WHAT YOU ARE ASKED TO DO
Copy out the data below as written; omit any images.

DATA LISTING
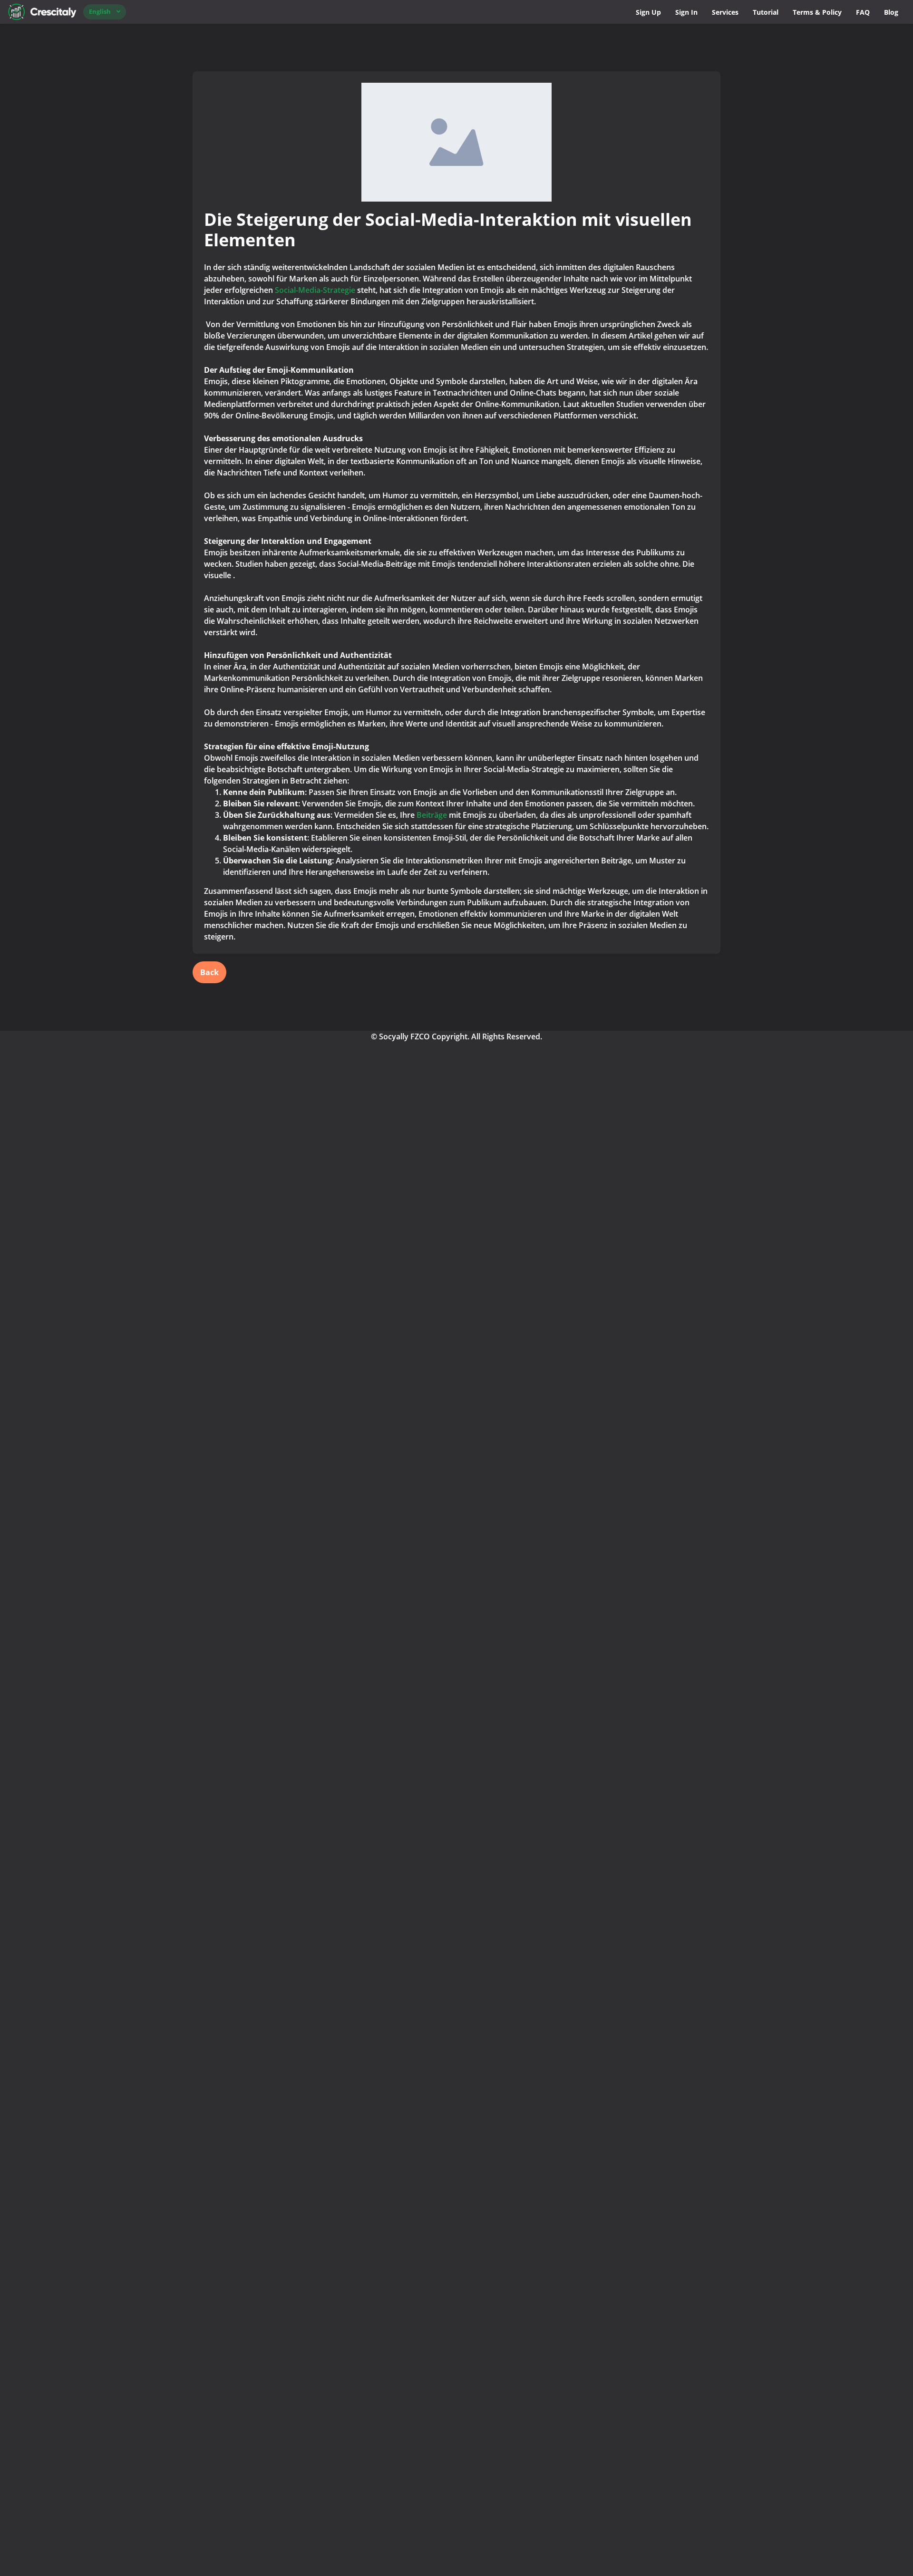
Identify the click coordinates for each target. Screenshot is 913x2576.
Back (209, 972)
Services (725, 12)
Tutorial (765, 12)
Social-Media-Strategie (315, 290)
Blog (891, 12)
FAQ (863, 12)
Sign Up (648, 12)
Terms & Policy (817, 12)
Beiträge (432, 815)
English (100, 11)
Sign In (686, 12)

EXERCISE RESULT
Identify the click coordinates for each target. Screenshot is 913x2576.
Back (209, 972)
Services (725, 12)
Tutorial (765, 12)
Social-Media-Strategie (315, 290)
Blog (891, 12)
FAQ (863, 12)
Sign Up (648, 12)
Terms & Policy (817, 12)
Beiträge (432, 815)
English (100, 11)
Sign In (686, 12)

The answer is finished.